Science Says the Smarter You Are, the Extra Seemingly You may Make This Frequent (and Costly) Mistake

Imagine browsing through résumés and deciding who to interview. If you’ve put the last two candidates on the “yes” pile, then the more likely you will put the next resume on the “no” pile – regardless of that candidate’s qualifications.

Or that you have day-trade index funds and the Dow has risen in the past three days. Since you usually balance things out, you decide that the market is going to fall today – regardless of economic fundamentals.

Or, in simple terms, that you flipped a coin five times and each time it came up. Since this rarely happens, the next flip will certainly be the tail – even if the probability of a head or tail showing up is always 50/50 regardless of previous flips.

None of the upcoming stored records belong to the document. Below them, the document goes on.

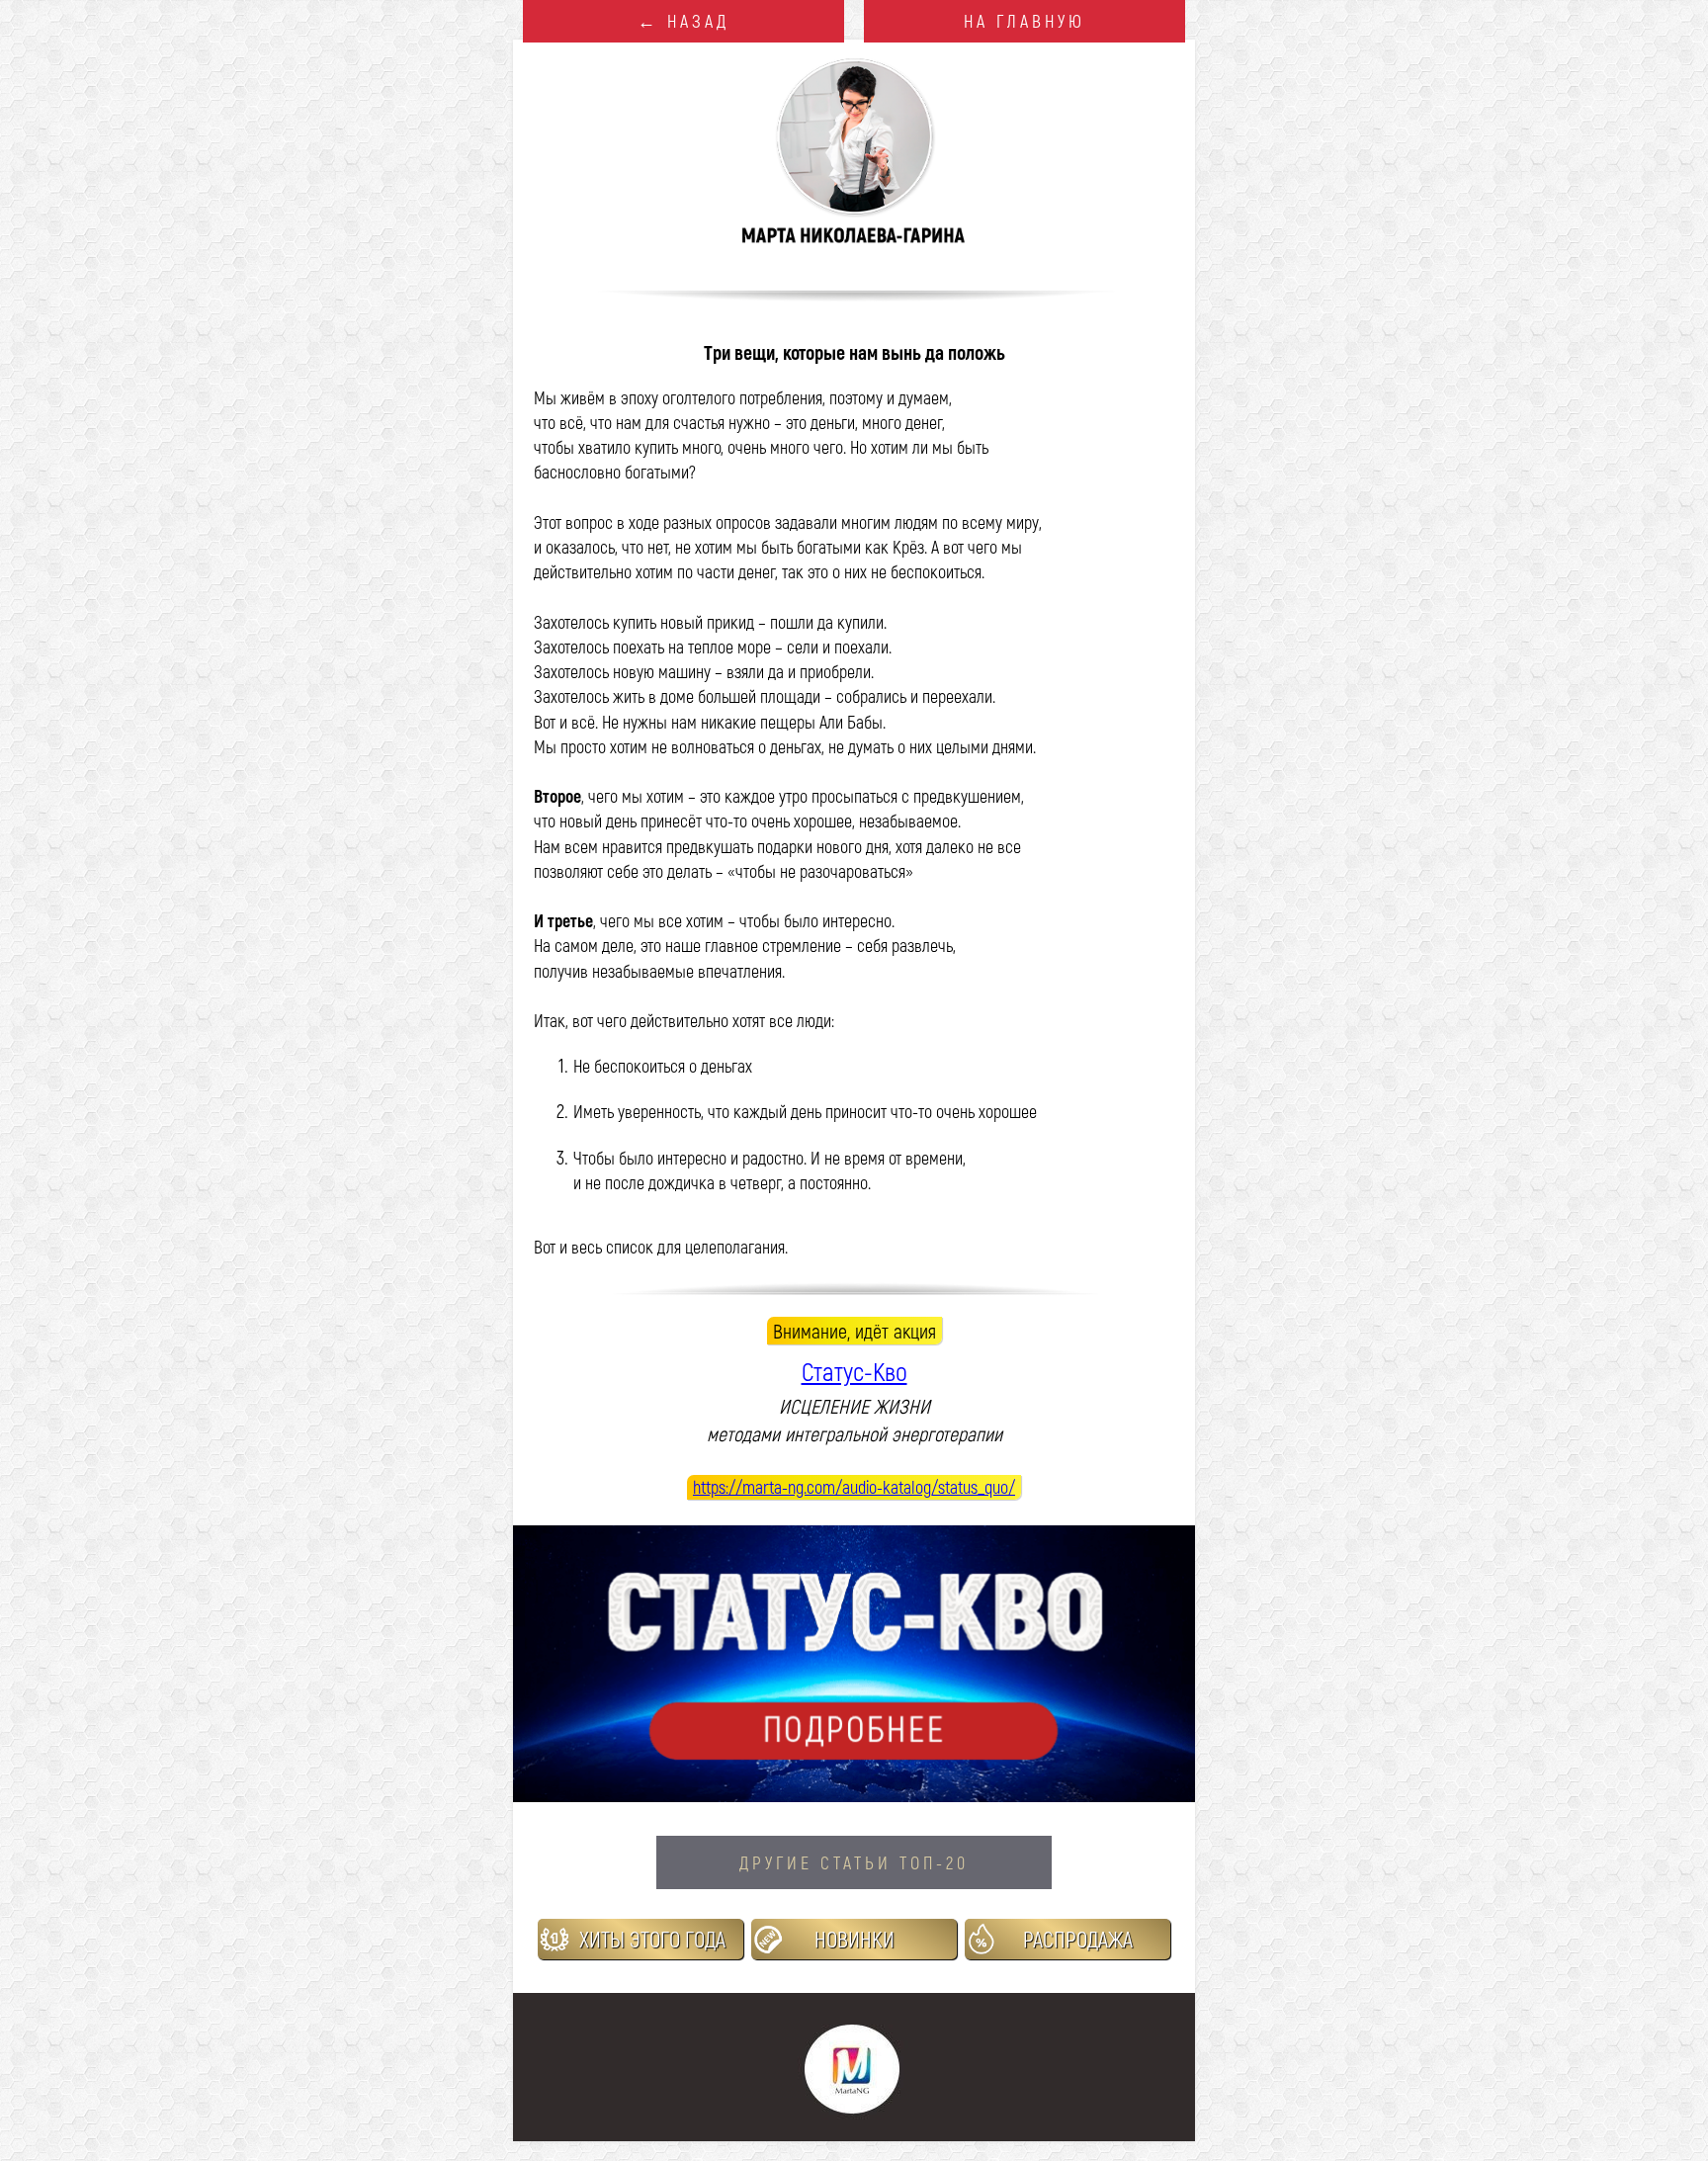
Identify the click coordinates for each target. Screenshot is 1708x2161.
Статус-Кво (854, 1370)
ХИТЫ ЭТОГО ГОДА (652, 1938)
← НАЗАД (683, 21)
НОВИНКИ (854, 1938)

Sound familiar? If so, you (and by you I mean “we”) may be smarter than you think. A 2012 study found that decisions like this correlated positively with higher intelligence and better managerial functions like working memory and conflict resolution.

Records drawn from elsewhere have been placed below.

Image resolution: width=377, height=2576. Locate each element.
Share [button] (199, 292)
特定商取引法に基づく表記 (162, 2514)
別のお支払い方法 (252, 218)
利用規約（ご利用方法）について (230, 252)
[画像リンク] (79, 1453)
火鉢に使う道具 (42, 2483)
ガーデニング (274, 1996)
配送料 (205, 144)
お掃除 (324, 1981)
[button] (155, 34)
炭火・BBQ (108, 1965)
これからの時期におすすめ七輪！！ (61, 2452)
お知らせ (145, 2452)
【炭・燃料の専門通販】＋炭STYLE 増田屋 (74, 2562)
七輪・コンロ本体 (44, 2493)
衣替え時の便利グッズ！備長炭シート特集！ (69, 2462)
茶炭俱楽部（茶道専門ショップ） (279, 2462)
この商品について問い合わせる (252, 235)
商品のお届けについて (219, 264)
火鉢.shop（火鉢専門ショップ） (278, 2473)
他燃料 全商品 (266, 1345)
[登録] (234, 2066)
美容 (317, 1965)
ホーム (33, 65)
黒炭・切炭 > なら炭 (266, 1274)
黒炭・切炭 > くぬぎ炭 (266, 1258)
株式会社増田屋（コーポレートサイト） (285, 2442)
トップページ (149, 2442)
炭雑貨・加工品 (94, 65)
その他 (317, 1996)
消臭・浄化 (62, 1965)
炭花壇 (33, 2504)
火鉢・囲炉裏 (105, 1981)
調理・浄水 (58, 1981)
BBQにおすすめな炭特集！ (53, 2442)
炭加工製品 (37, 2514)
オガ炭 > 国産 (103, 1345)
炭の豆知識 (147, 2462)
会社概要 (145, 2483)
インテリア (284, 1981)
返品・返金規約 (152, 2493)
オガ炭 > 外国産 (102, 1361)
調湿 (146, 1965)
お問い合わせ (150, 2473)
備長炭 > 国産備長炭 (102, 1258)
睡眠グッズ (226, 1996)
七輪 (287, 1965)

So yes: we are smart. We understand the law of large numbers. And we can definitely see patterns. But that doesn’t mean we’re right.

It is natural to assume that a certain random event is less likely to occur after a string of the same event. The longer the strip, the easier it is to assume that the strip will break off the next time.

Has your sales rep found the last five prospects? Chances are she won’t land sixth. Your favorite team has won the last eight games? Chances are they won’t win the ninth. Four employees from the same recruiter turned out to be superstars? Chances are his next candidate will be bust.

Research has shown that the smarter you are, the more likely you are to see patterns.

And then you think you can predict what will happen next.

Even if every situation is actually unique – and the result is independent of an actual pattern.

How To Avoid The Player’s Error (Despite The Fact That You Are Really Smart)

In social psychology, this cognitive bias is called the representativeness heuristic. The tendency to accept a short series of random results corresponds to a much longer series of results. In non-scientific terms it is called the gambler’s error.

In both cases, it is assumed that a small sample size is representative of a much larger sample size: since coin flips will eventually balance each other out in the long run, two heads in a row should mean that the next toss will be tails.

While “error” implies “less clever”, the researchers found “the higher the cognitive ability … the more likely (that people) will deal with the player’s error”.

First, consider whether certain events are related or independent. There is no pattern for a randomly stacked set of resumes. And a résumé does not “know” which résumé comes before or after – much less can influence the “quality” of previous or subsequent résumés.

So if two resumes in a row show obvious superstars, it shouldn’t affect how you rate the next resume you scan. If the market has been up in the past two days, you don’t automatically assume that it will go down today.

The key is to think big numbers instead of small numbers. When you’ve determined through actual data and analysis that patterns exist – for example, it takes 100 cold calls to attract 10 prospects – think of short-term results in that context. If two calls in a row are successful, the next call has the same probability of success as if the previous ten calls had failed. In the long run, the results will tend to even out each other.

But this evening is much less likely in the short term.

Give the next call your best shot. Do your best with every call.

Because while you might think that you are smart enough to know better, you might be too smart to know better.

The opinions expressed here by Inc.com columnists are their own, not those of Inc.com.